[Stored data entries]
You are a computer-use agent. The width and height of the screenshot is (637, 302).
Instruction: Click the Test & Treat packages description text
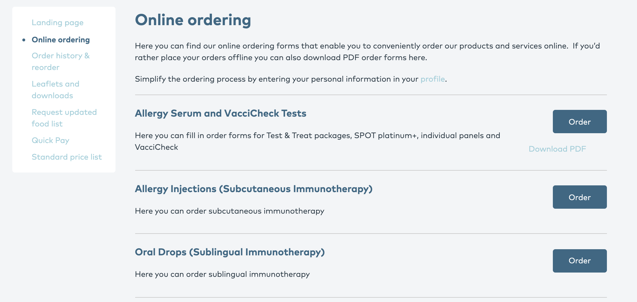318,141
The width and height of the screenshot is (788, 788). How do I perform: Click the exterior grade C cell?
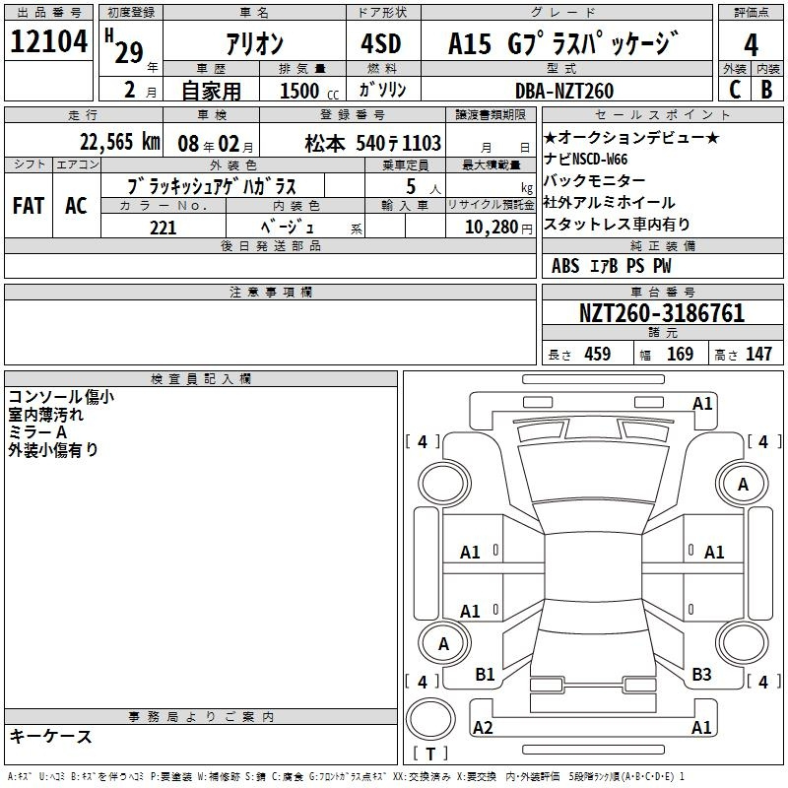coord(734,89)
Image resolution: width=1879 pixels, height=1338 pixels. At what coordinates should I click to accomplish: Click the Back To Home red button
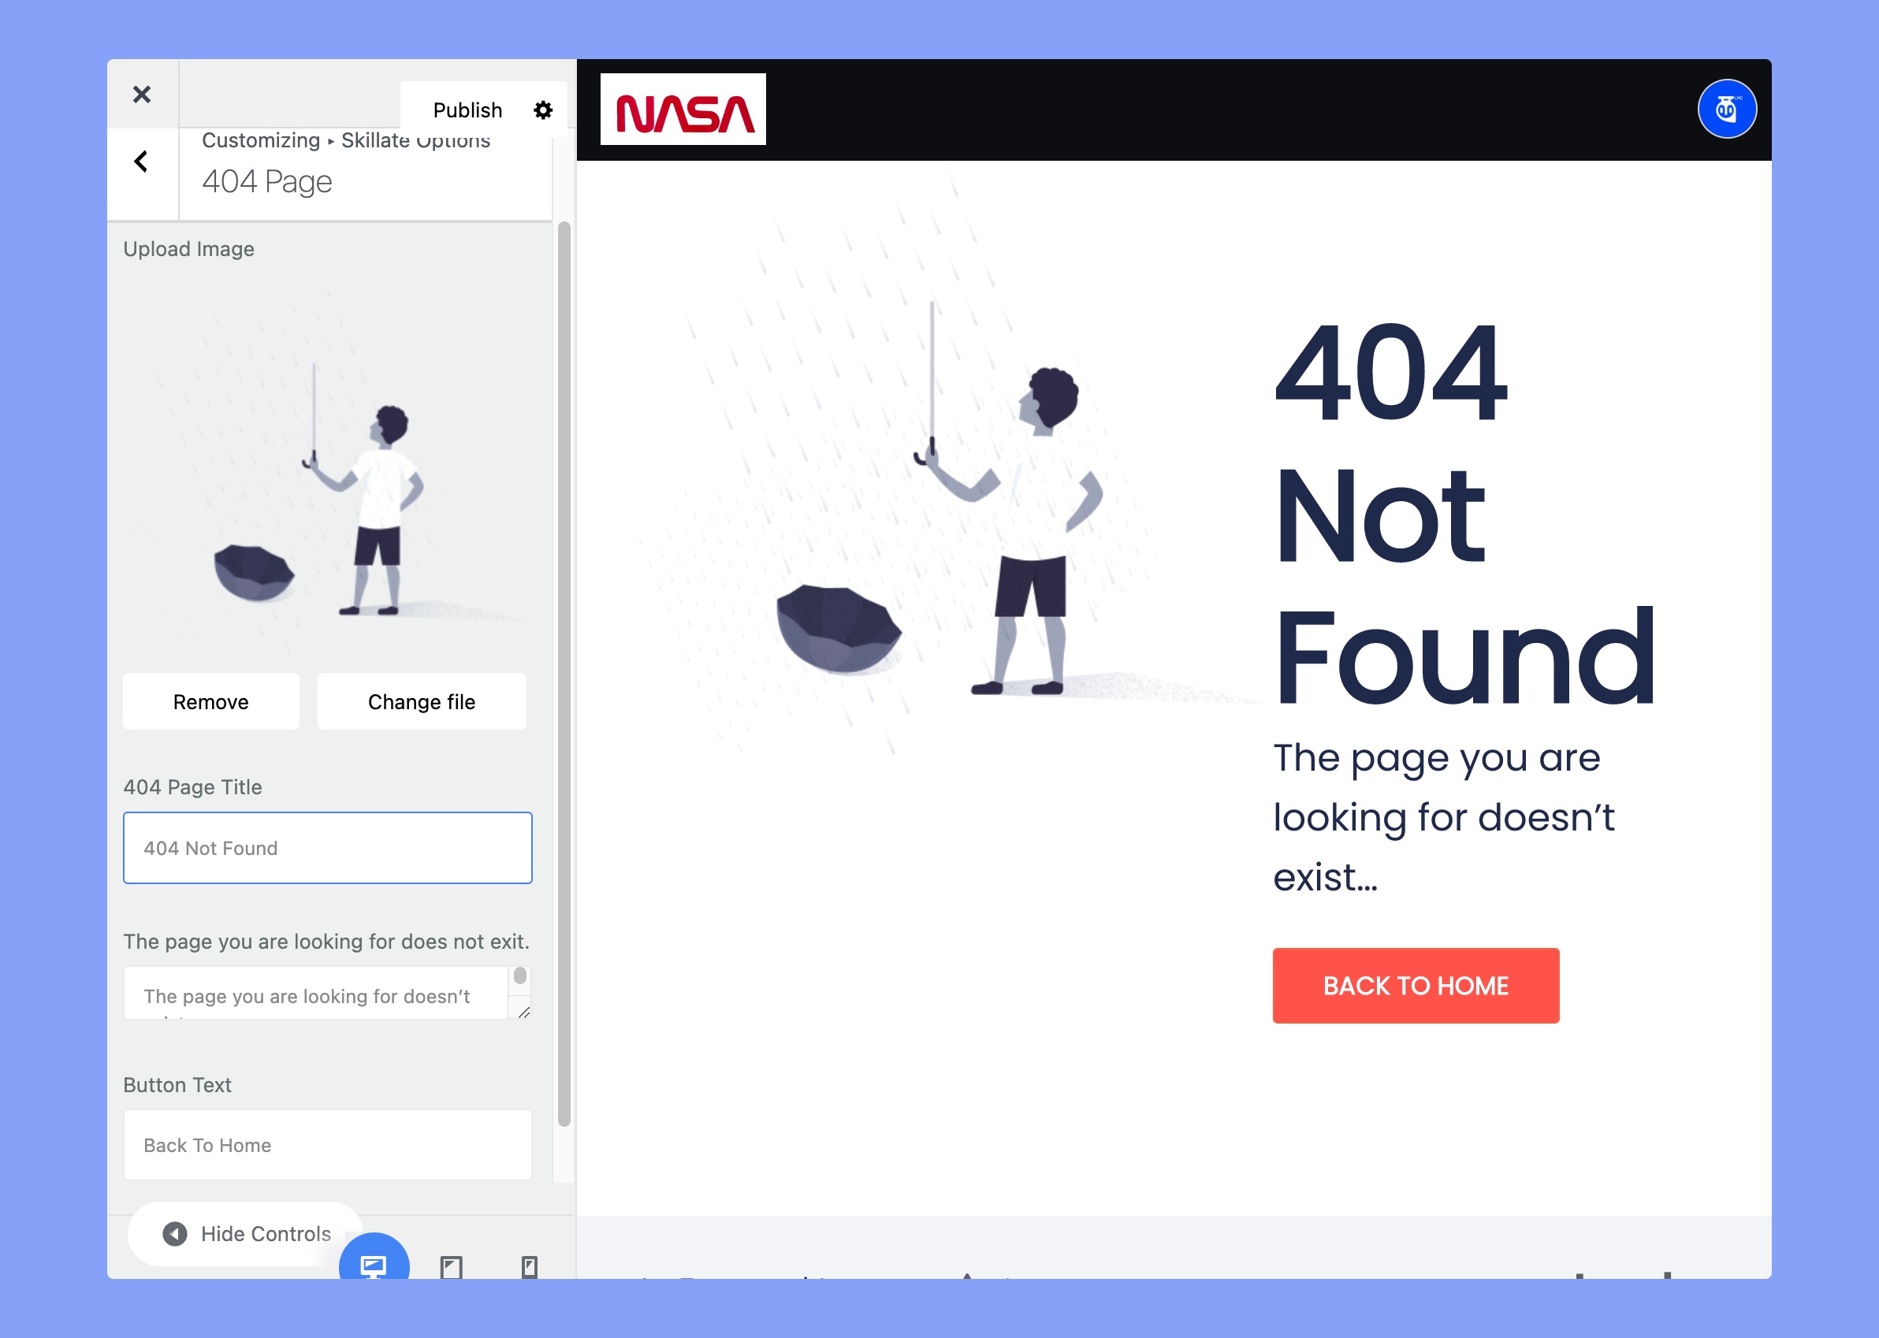coord(1416,985)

◆ DESCRIPTION OF THE TASK
Please reproduce every record exactly, leaving the pictures out.

◆ ANSWER FOR THIS EXERCISE
You are a computer-use agent. The width and height of the screenshot is (637, 302).
Instruction: Click the Test & Treat packages description text
318,141
The width and height of the screenshot is (788, 788). How do I perform: Click the exterior grade C cell?
coord(734,89)
Image resolution: width=1879 pixels, height=1338 pixels. At what coordinates should I click to accomplish: Click the Back To Home red button
coord(1416,985)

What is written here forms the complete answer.